[Data for this task Boundary: Start]
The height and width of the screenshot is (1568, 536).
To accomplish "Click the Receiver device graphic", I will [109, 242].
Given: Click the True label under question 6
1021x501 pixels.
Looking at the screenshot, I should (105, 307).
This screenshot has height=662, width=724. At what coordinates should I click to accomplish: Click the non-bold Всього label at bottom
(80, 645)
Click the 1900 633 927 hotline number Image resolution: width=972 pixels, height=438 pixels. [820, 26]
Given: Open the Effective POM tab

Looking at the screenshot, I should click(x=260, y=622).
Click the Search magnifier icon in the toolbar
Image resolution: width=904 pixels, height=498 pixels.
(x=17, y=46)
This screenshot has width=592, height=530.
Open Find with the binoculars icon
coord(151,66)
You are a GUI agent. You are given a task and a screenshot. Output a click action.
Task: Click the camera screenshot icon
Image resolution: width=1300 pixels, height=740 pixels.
[Data for this task Boundary: End]
[Data for this task Boundary: Start]
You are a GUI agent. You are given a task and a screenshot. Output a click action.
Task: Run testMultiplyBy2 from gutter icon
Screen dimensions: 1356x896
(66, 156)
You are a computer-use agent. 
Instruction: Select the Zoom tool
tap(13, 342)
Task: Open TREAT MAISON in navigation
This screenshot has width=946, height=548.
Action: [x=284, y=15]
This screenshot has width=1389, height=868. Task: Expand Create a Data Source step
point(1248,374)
[Data for this task Boundary: End]
[Data for this task Boundary: Start]
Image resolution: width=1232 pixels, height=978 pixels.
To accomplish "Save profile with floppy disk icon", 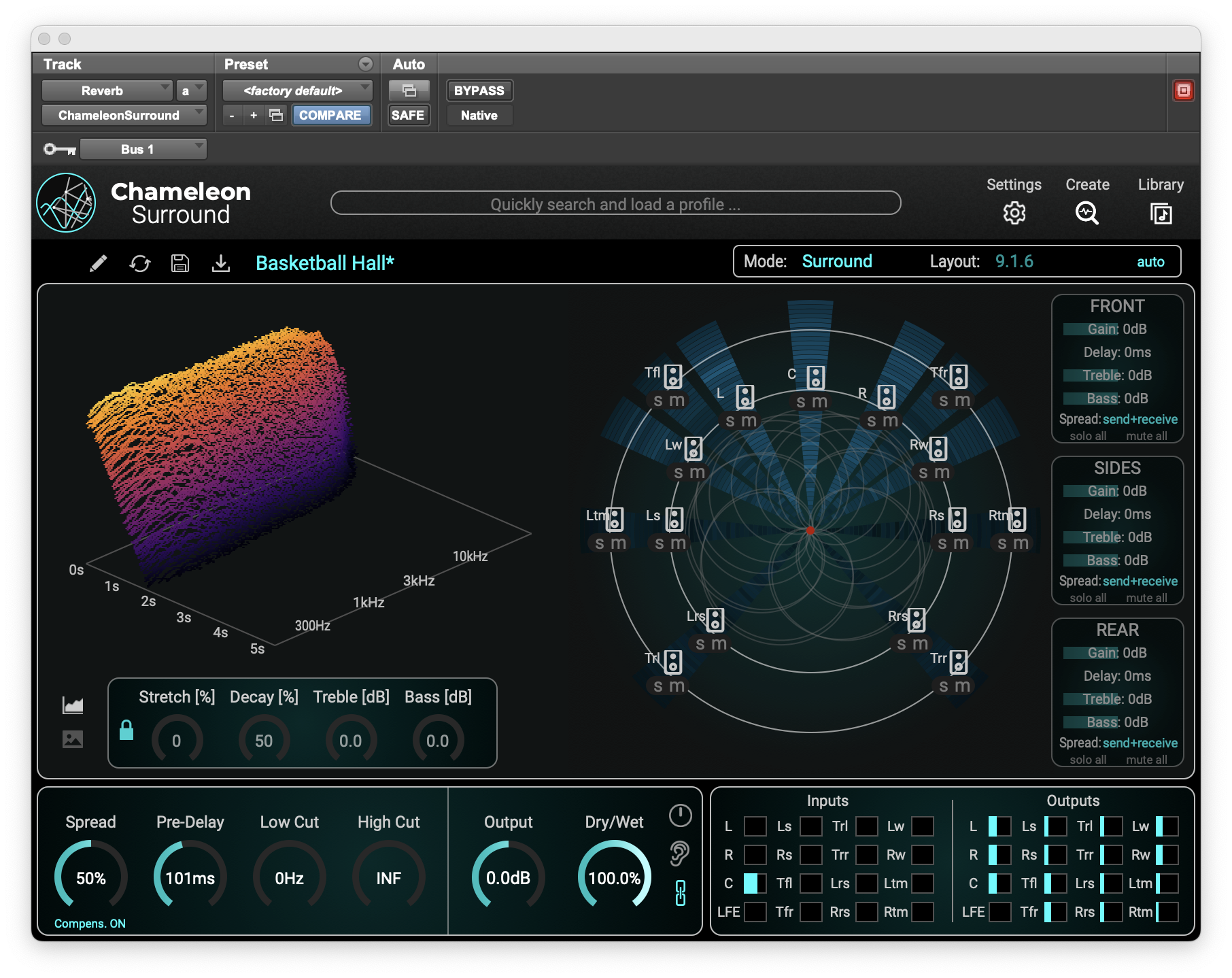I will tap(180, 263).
[Data for this task Boundary: End]
* [Task item]:
When you reach the line holding "Task: Click the camera screenshot icon" in the records above, begin reproducing exactly, stop after the line holding "Image resolution: width=1300", and output nothing else.

* [Exercise output]:
Task: Click the camera screenshot icon
Image resolution: width=1300 pixels, height=740 pixels.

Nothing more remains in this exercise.